Polish Hugging Face repository docs

376db19 5 days ago

7.57 kB

	# Training Guide / 训练指南

	This document describes the reproducible training workflow for AniFileBERT.

	本文档记录 AniFileBERT 的可复现训练流程。

	## 1. Environment / 环境

	Use `uv` for all dependency and command execution.

	所有依赖和命令优先使用 `uv`。

	```powershell
	uv sync
	uv run python -c "import torch; print(torch.__version__, torch.cuda.is_available())"
	```

	Recommended GPU configuration:

	推荐 GPU 配置：

	- RTX 3080 class GPU or better
	- batch size `192` to `256` for full char training
	- `fp16` enabled automatically when CUDA is available
	- `--num-workers 4` or `8` when the local disk can keep up

	## 2. Dataset / 数据集

	The authoritative dataset lives in the nested submodule:

	权威数据集位于嵌套子模块：

	```text
	datasets/AnimeName/dmhy_weak.jsonl
	datasets/AnimeName/dmhy_weak_char.jsonl
	datasets/AnimeName/vocab.json
	datasets/AnimeName/vocab.char.json
	```

	Current expected properties:

	当前期望属性：

	- rows / 行数: `632002`
	- strict BIO violations / 严格 BIO 违规: `0`
	- character vocab / 字符词表: `6199`
	- character coverage / 字符覆盖率: `100%`

	## 3. Relabel Full Dataset / 全量重标注

	Use this when weak-label rules changed in `dmhy_dataset.py` or `label_repairs.py`.

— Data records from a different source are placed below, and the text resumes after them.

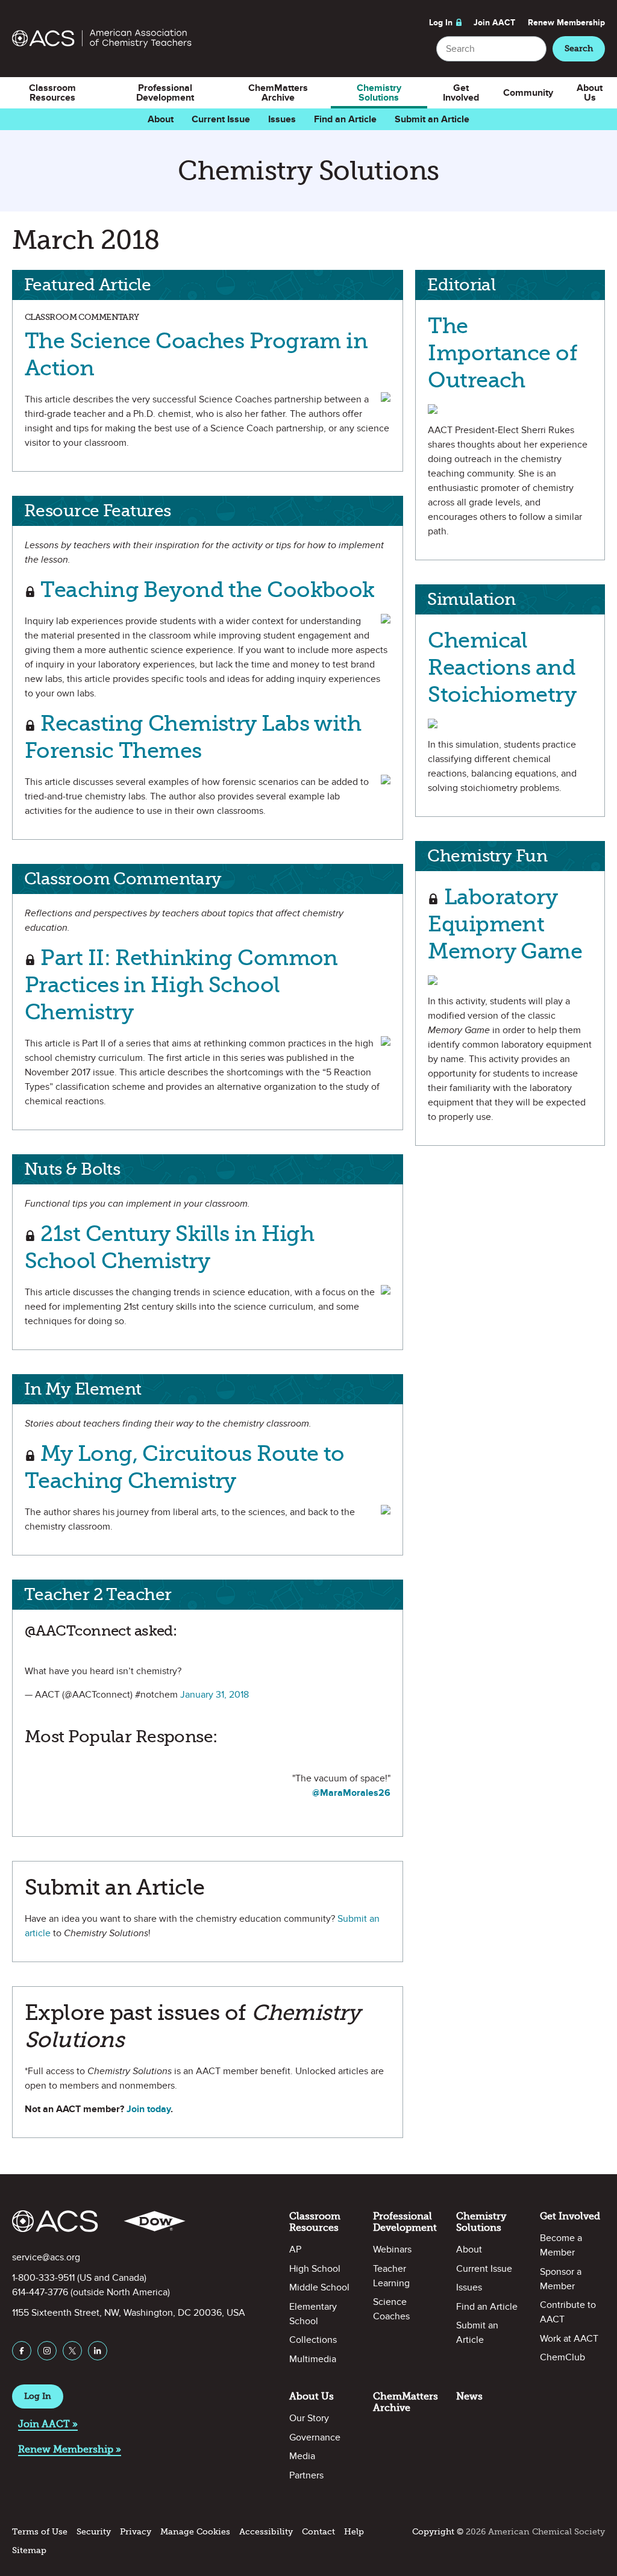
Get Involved (461, 93)
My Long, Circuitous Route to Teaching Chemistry (185, 1466)
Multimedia (312, 2359)
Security (94, 2532)
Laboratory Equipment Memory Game (505, 924)
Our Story (309, 2418)
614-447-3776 (40, 2292)
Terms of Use (39, 2532)
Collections (313, 2340)
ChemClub (562, 2357)
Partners (306, 2475)
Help (354, 2532)
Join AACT (494, 22)
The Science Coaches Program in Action (196, 354)
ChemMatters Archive (278, 93)
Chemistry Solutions (379, 93)
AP (295, 2249)
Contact (318, 2532)
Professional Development (165, 93)
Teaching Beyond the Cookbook (205, 589)
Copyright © (437, 2532)
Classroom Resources (52, 93)
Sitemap (29, 2550)
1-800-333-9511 (43, 2278)
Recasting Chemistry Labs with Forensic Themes (193, 736)
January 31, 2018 (214, 1695)
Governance (314, 2437)
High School (314, 2269)
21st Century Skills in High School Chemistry (169, 1247)
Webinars (392, 2249)
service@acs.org (46, 2257)
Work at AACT (569, 2339)
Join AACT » (48, 2424)
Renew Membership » (69, 2449)
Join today (149, 2109)
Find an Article (345, 119)
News (469, 2396)
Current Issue (221, 119)
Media (302, 2456)
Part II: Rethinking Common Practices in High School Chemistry (181, 985)
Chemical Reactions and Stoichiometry (502, 667)
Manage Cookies (195, 2532)
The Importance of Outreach (502, 353)
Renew (566, 22)
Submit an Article (432, 119)
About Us (590, 93)
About (161, 119)
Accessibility (266, 2532)
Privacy (135, 2532)
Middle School (319, 2287)
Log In (441, 22)
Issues (282, 119)
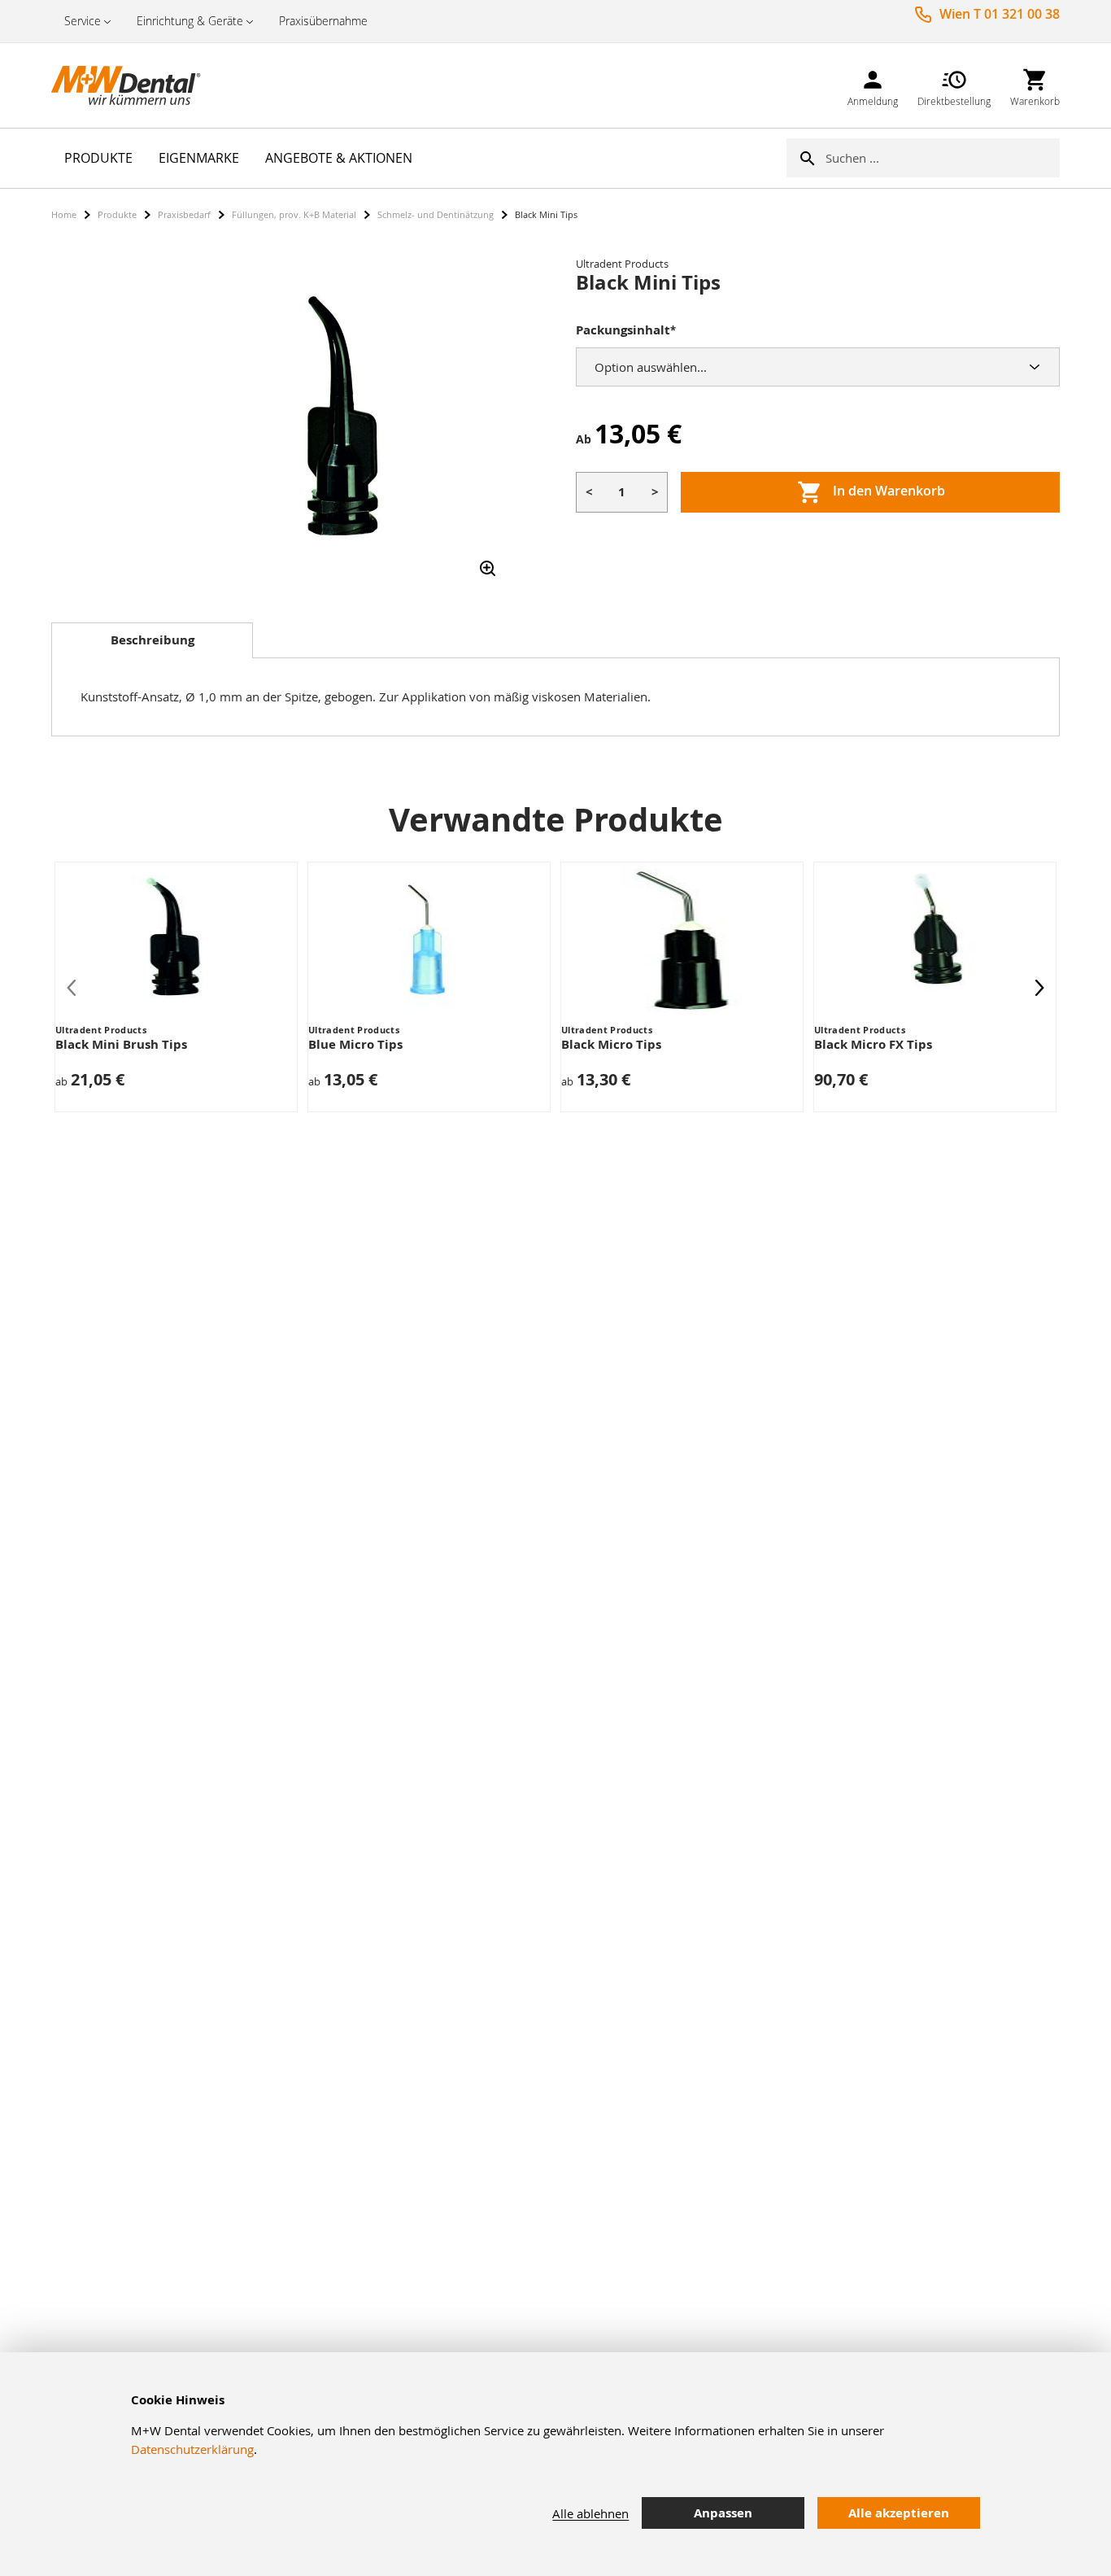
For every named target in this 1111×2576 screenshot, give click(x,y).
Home (63, 214)
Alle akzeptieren (898, 2512)
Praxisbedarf (184, 214)
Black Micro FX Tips (873, 1044)
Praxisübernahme (323, 20)
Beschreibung (152, 639)
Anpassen (723, 2512)
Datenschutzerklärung (192, 2449)
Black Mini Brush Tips (121, 1044)
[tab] (152, 640)
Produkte (117, 214)
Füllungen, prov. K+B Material (294, 214)
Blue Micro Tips (355, 1044)
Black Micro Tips (611, 1044)
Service (82, 20)
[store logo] (132, 85)
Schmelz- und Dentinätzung (435, 214)
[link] (872, 85)
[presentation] (1039, 987)
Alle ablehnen (590, 2513)
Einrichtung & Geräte (190, 20)
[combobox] (943, 157)
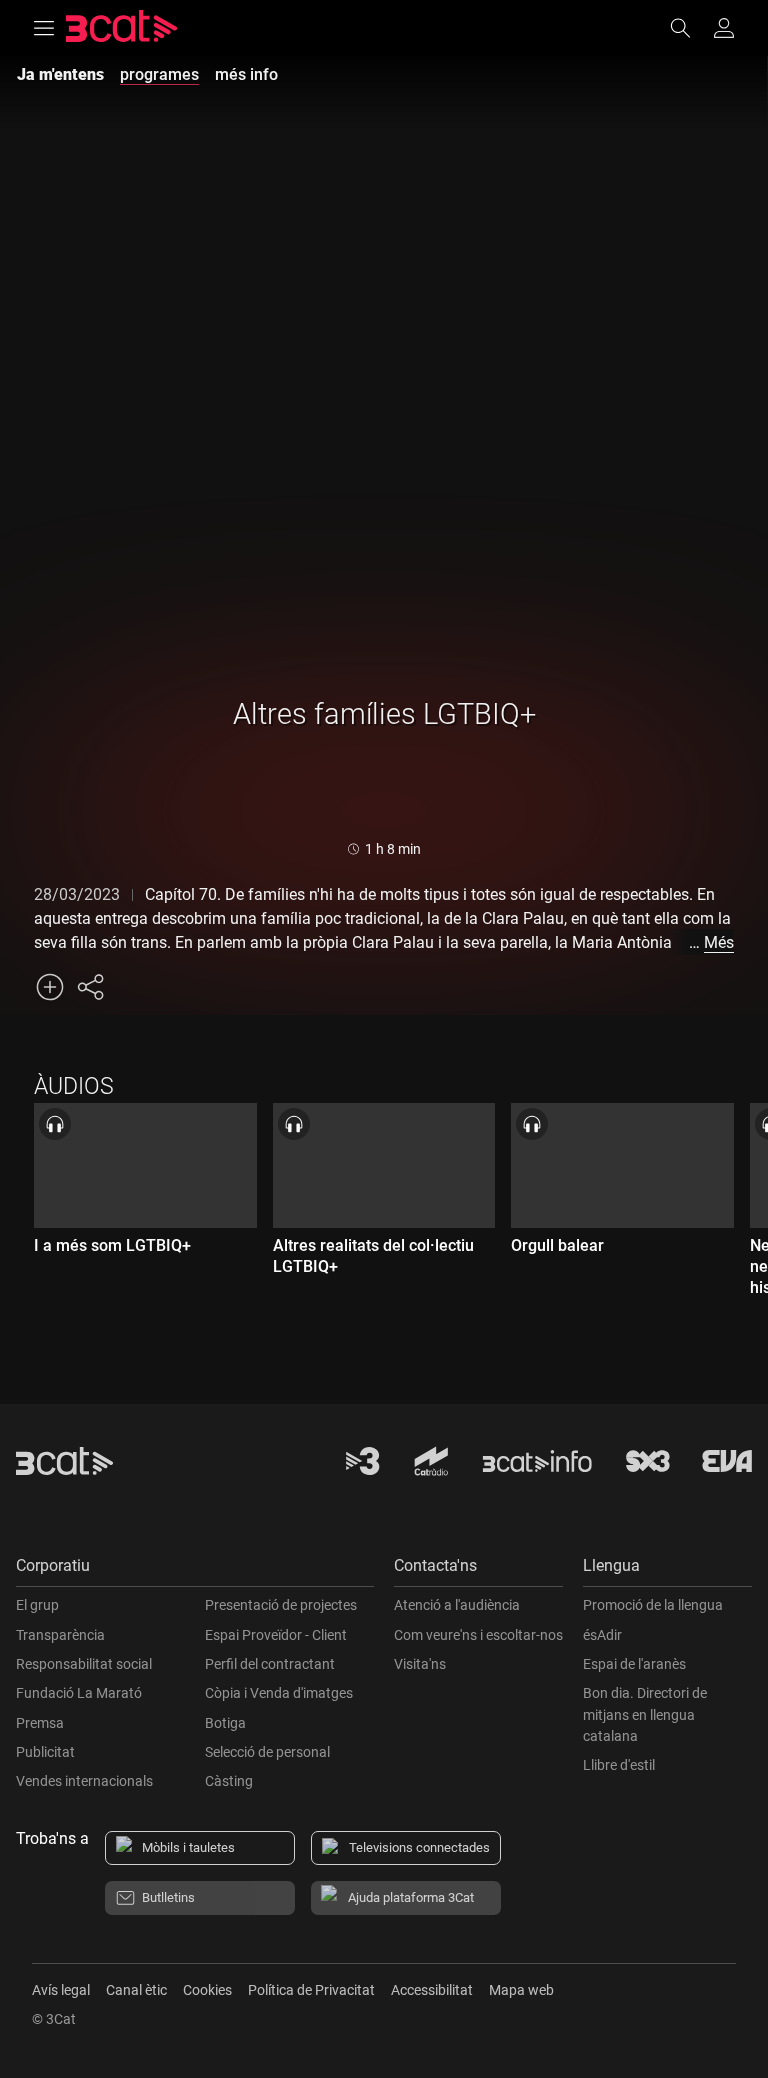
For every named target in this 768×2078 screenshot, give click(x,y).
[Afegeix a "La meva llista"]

	当 `dmhy_dataset.py` 或 `label_repairs.py` 的弱标注规则改变时，使用此流程。

	```powershell
	uv run python relabel_dataset_from_filenames.py `
	--input datasets/AnimeName/dmhy_weak.jsonl `
	--output datasets/AnimeName/dmhy_weak.relabel.jsonl `
	--manifest-output datasets/AnimeName/dmhy_weak.relabel.manifest.json `
	--vocab-output datasets/AnimeName/vocab.relabel.json `
	--base-vocab datasets/AnimeName/vocab.json `
	--max-vocab-size 8000 `
	--progress 50000
	```

	After checking the manifest and sample labels, replace the authoritative files:

	检查 manifest 和样本标注后，再替换权威文件：

	```powershell
	Move-Item datasets/AnimeName/dmhy_weak.relabel.jsonl datasets/AnimeName/dmhy_weak.jsonl -Force
	Move-Item datasets/AnimeName/vocab.relabel.json datasets/AnimeName/vocab.json -Force
	Move-Item datasets/AnimeName/dmhy_weak.relabel.manifest.json datasets/AnimeName/dmhy_weak.manifest.json -Force
	```

	## 4. Convert to Character Dataset / 转换为字符数据集

	The published checkpoint uses the character tokenizer.

	当前发布模型使用字符级 tokenizer。

	```powershell
	uv run python convert_to_char_dataset.py `
	--input datasets/AnimeName/dmhy_weak.jsonl `
	--output datasets/AnimeName/dmhy_weak_char.jsonl `
	--vocab-output datasets/AnimeName/vocab.char.json `
	--manifest-output datasets/AnimeName/dmhy_weak_char.manifest.json `
	--progress 50000
	```

	## 5. Full Training / 全量训练

	Recommended RTX 3080 run:

	推荐 RTX 3080 训练命令：

	```powershell
	uv run python train.py --tokenizer char `
	--data-file datasets/AnimeName/dmhy_weak_char.jsonl `
	--vocab-file datasets/AnimeName/vocab.char.json `
	--save-dir checkpoints/dmhy-char-full `
	--init-model-dir . `
	--epochs 2 `
	--batch-size 256 `
	--learning-rate 0.00008 `
	--warmup-steps 300 `
	--max-seq-length 128 `
	--train-split 0.98 `
	--num-workers 4 `
	--checkpoint-steps 1000 `
	--save-total-limit 3 `
	--parse-eval-limit 2048 `
	--case-eval-file data/parser_regression_cases.json `
	--seed 52 `
	--experiment-name dmhy-char-full
	```

	Training outputs:

	训练输出：

	- `checkpoints/<run>/checkpoint-*`: resumable checkpoints / 可恢复 checkpoint
	- `checkpoints/<run>/final`: final Hugging Face checkpoint / 最终 checkpoint
	- `final/run_metadata.json`: run configuration / 训练配置
	- `final/trainer_eval_metrics.json`: seqeval metrics / token/entity 指标
	- `final/parse_eval_metrics.json`: held-out parser exact-match / held-out 解析准确率
	- `final/case_metrics.json`: fixed real-world case regression / 固定真实 case 回归
	- TensorBoard logs unless `--no-tensorboard` is set / 默认写 TensorBoard

	## 6. Focus Fine-Tuning / 针对性微调

	Use focus fine-tuning only after a specific real-world failure pattern has been
	confirmed and added to `data/parser_regression_cases.json`.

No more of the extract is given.